### Check your understanding
1. Copy the first sentence of each bulleted point in the text about using a will to settle scores.
2. Reproduce the part of the text about using a will to settle scores from "Here is a much" up to and including "her impending death.".

### Excerpt provided

This is a common request I used to receive. There’s usually a long story to do this (but honestly I don’t care). In the end, the person says she is well justified to cut Mr ABC out of his estate. Since it is your estate, you are of course free to do what you want with it. If you want to settle scores, be my guest.

However, as a learned human being, I would discourage using a will for such purposes. When people do things out of spite, they often regret it on further reconsideration.

VFD and another v VFF and others

Here is a much better reason and a stark warning: In VFD and another v VFF and others [2020] SGFC 10 (a PDF copy is available for personal use only since the link is ephemeral):

  • A family quarrel gets so bad that one sibling sends a lawyer’s letter to her other siblings. After this, the family hardly speaks to each other.
  • In the trenches of family warfare, two siblings find themselves on the same side when they were not close before.
  • One of the siblings realises she is dying of cancer. The Testatrix decides to reward the Beneficiary by giving all she can to them in a will. The Testatrix instructs the Beneficiary not to inform the rest of the family of her impending death.

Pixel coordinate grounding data
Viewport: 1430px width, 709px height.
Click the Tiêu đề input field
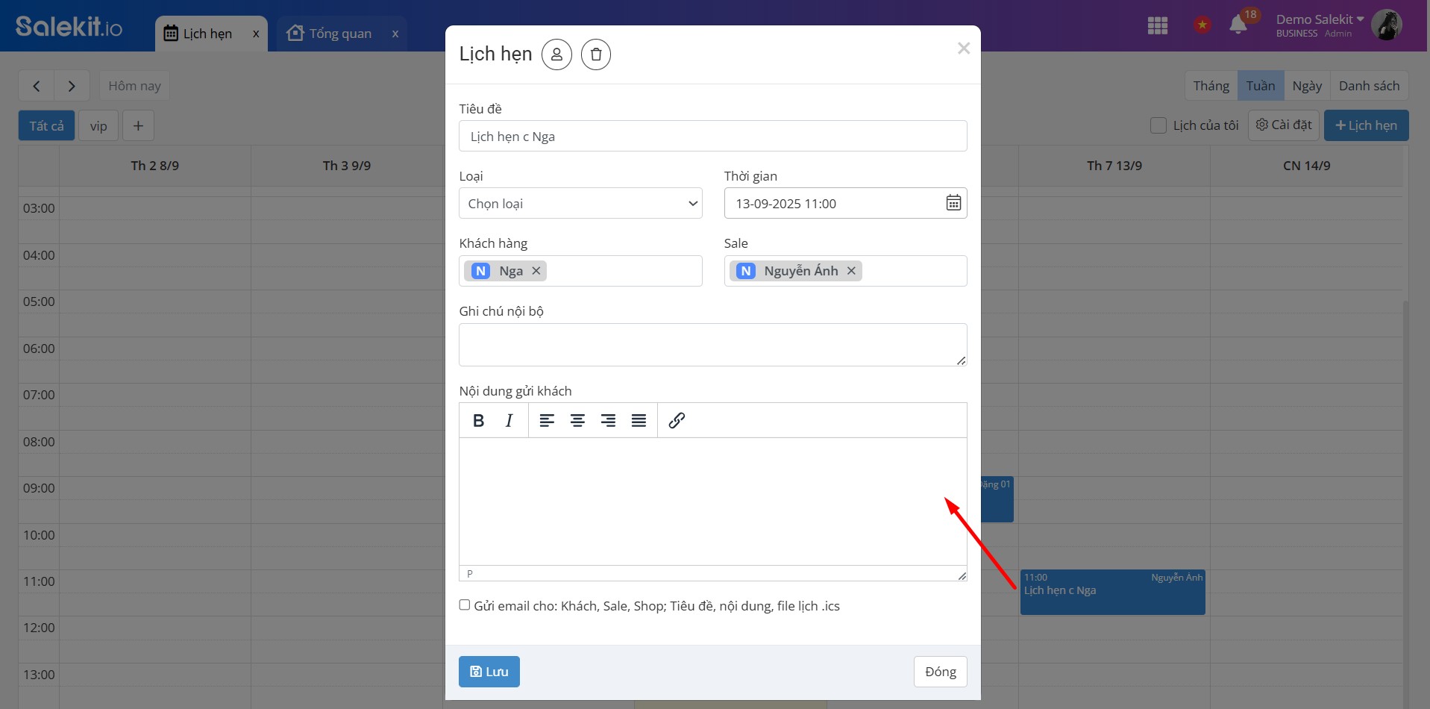click(x=712, y=137)
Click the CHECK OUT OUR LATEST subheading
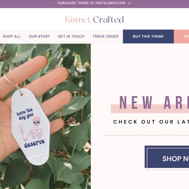 click(x=151, y=122)
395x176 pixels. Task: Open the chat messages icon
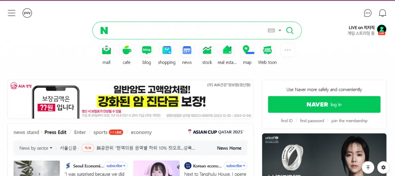point(368,13)
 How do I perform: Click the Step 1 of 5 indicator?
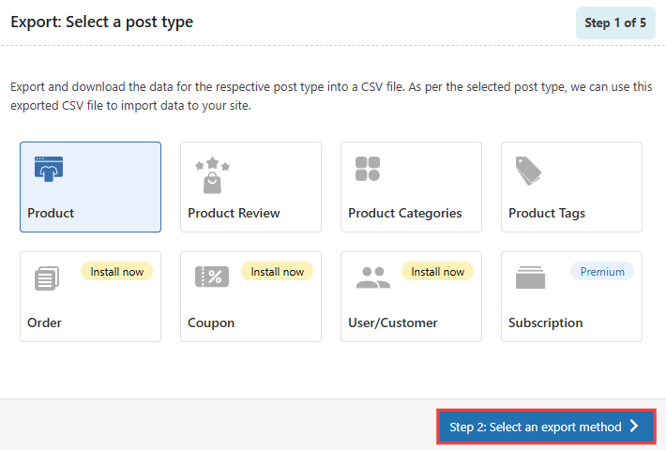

### Responses to the exercise
1.
- A family quarrel gets so bad that one sibling sends a lawyer’s letter to her other siblings.
- In the trenches of family warfare, two siblings find themselves on the same side when they were not close before.
- One of the siblings realises she is dying of cancer.

2.
Here is a much better reason and a stark warning: In VFD and another v VFF and others [2020] SGFC 10 (a PDF copy is available for personal use only since the link is ephemeral):

  • A family quarrel gets so bad that one sibling sends a lawyer’s letter to her other siblings. After this, the family hardly speaks to each other.
  • In the trenches of family warfare, two siblings find themselves on the same side when they were not close before.
  • One of the siblings realises she is dying of cancer. The Testatrix decides to reward the Beneficiary by giving all she can to them in a will. The Testatrix instructs the Beneficiary not to inform the rest of the family of her impending death.